EUA e China entram em novo e potente confronto comercial com impacto global
As duas maiores economias do planeta iniciaram um novo e agressivo capítulo em sua disputa comercial, elevando tarifas e acirrando tensões que podem reverberar pelos mercados globais nos próximos meses. Enquanto os contêineres continuam sendo movimentados no Canal Rambler, coração operacional do Porto de Hong Kong, o cenário por trás das empilhadeiras e guindastes esconde uma reviravolta histórica no comércio internacional.
No dia 9 de abril, exatamente ao meio-dia, entraram em vigor as tarifas “recíprocas” impostas pelos Estados Unidos à China. O impacto imediato foi silencioso — nenhum alarme soou, nenhum navio parou — mas o significado era profundo. As taxas impostas atingem em cheio as exportações chinesas ao seu principal destino: o mercado americano. O governo de Pequim reagiu com medidas equivalentes, alegando estar combatendo o que chama de “bullying econômico” por parte de Washington.

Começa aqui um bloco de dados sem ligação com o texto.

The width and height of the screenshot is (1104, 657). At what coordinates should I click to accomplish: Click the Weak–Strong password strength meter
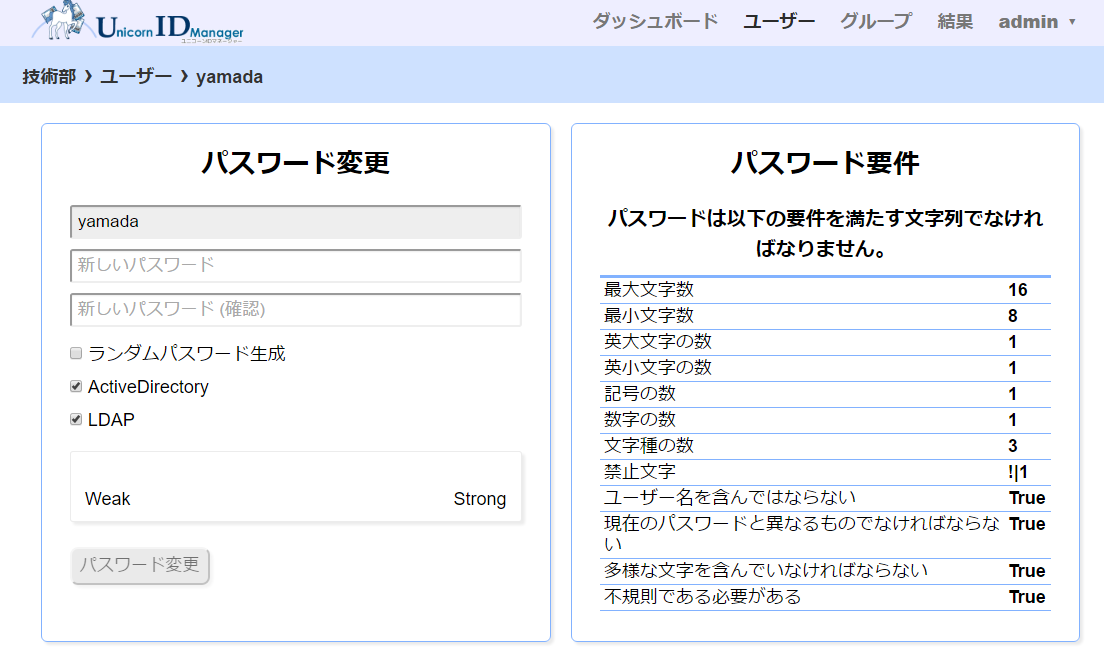pos(296,487)
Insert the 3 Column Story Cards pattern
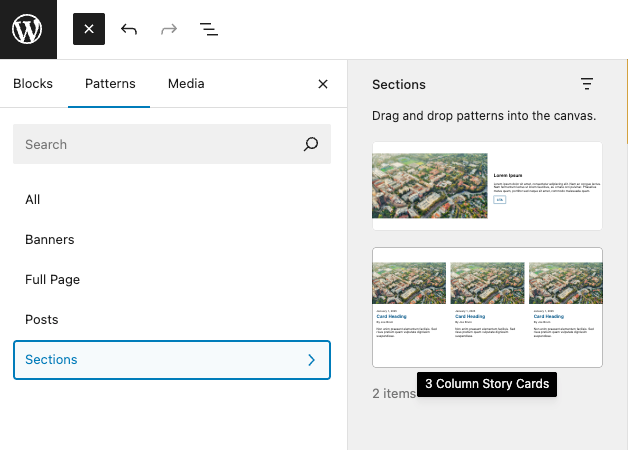Screen dimensions: 628x450 click(x=487, y=307)
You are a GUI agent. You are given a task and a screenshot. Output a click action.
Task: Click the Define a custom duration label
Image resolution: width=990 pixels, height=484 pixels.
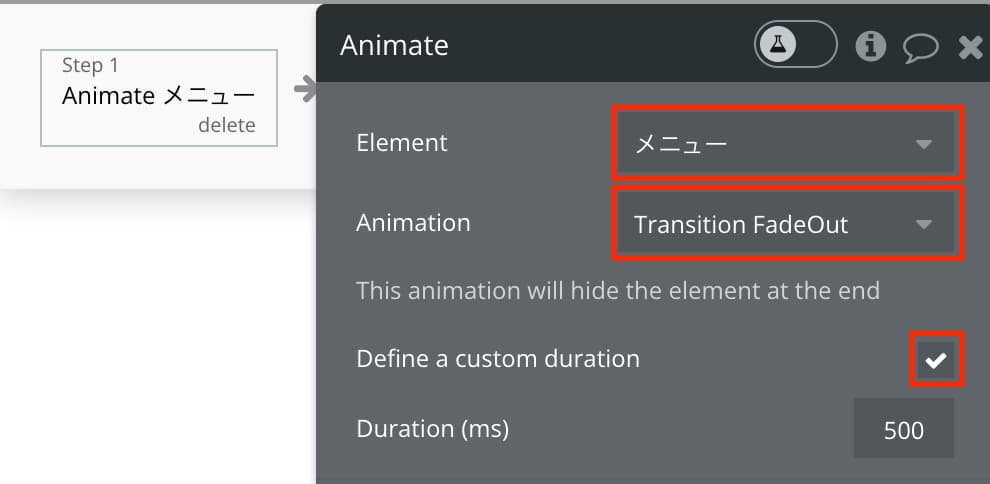(498, 359)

Desde o anúncio inicial, em 2 de abril, o presidente Donald Trump escalou as tarifas em três rodadas. De uma taxa inicial de 34%, o valor subiu para 84% e, após o início da retaliação chinesa, alcançou 125%. A Casa Branca afirmou que, considerando penalidades adicionais, a tarifa efetiva sobre produtos chineses chega a 145%.

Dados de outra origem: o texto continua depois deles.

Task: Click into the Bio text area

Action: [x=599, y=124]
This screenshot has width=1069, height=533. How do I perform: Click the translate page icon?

Em contraste, Trump recuou parcialmente com outros países. Tarifas mais brandas, de 10%, foram impostas a parceiros como Japão, Índia, Coreia do Sul e Taiwan, com um prazo de 90 dias para negociações bilaterais. A medida foi bem recebida pelos mercados: o índice S&P 500 subiu 10% no dia, recuperando parte das perdas acumuladas desde o início da crise tarifária.
Apesar desse alívio parcial, as tarifas aplicadas à China permanecem em níveis históricos. De acordo com análises do setor financeiro, a tarifa média ponderada dos EUA supera agora o pico registrado após a Lei Smoot-Hawley de 1930, símbolo do protecionismo americano da era pré-Segunda Guerra Mundial.
A resposta de Pequim também não se limitou às tarifas. A China incluiu empresas americanas, como a PVH (dona da Calvin Klein), em sua lista de “entidades não confiáveis” e restringiu exportações de metais estratégicos. O país ainda avalia suspender cooperação com os EUA em áreas sensíveis, como o combate ao tráfico de fentanil, e pode impor tarifas pesadas sobre serviços, um setor em que os EUA mantêm superávit com a China.
O risco para as empresas americanas não se limita às barreiras comerciais. Analistas chineses sugerem que a propriedade intelectual de companhias dos EUA pode ser investigada sob alegações de monopólio. Isso criaria novas fricções e dificultaria qualquer acordo entre Washington e Pequim.
Apesar das tentativas de Trump de negociar separadamente com outros países, o foco continua sendo a China — alvo principal da estratégia americana de “desacoplamento”. O governo chinês, por sua vez, demonstra cautela diante da imprevisibilidade do presidente americano. A disposição de Xi Jinping para negociações diretas com Trump parece limitada, dada a possibilidade de exposição política negativa.
Nos EUA, os impactos econômicos já começaram a surgir. Embora os indicadores de emprego sigam robustos, o JPMorgan Chase estimava antes da trégua parcial uma chance de 60% de recessão nos Estados Unidos e 40% de uma recessão global. A elevação das tarifas aumentará os custos de importação, pressionando a inflação e dificultando a redução de juros pelo Federal Reserve.
A China, por outro lado, enfrenta um cenário oposto: risco de deflação e desaceleração econômica. Estimativas apontam que o aumento das tarifas americanas pode cortar até 2,2% do PIB chinês em 2025. O governo já anunciou estímulos fiscais e monetários, incluindo corte de juros e emissão de novos títulos. Segundo o Barclays, a China poderá precisar injetar até 12 trilhões de yuans (cerca de 9% do PIB) para manter a meta de crescimento anual de 5%.
Empresas chinesas também buscam alternativas para driblar as tarifas, como realocar parte da produção para países vizinhos, como Vietnã e Tailândia. Mas essa estratégia, embora tentadora, não passa despercebida por Washington. O conselheiro comercial de Trump, Peter Navarro, acusou o Vietnã de funcionar como “colônia” para indústrias chinesas, sinalizando possíveis represálias.
À medida que o conflito avança, a pergunta persiste: quem recuará primeiro? Com dois líderes firmes em suas convicções e uma economia global sensível a choques, o desfecho dessa disputa ainda é incerto — mas promete marcar um novo capítulo nas relações comerciais do século XXI.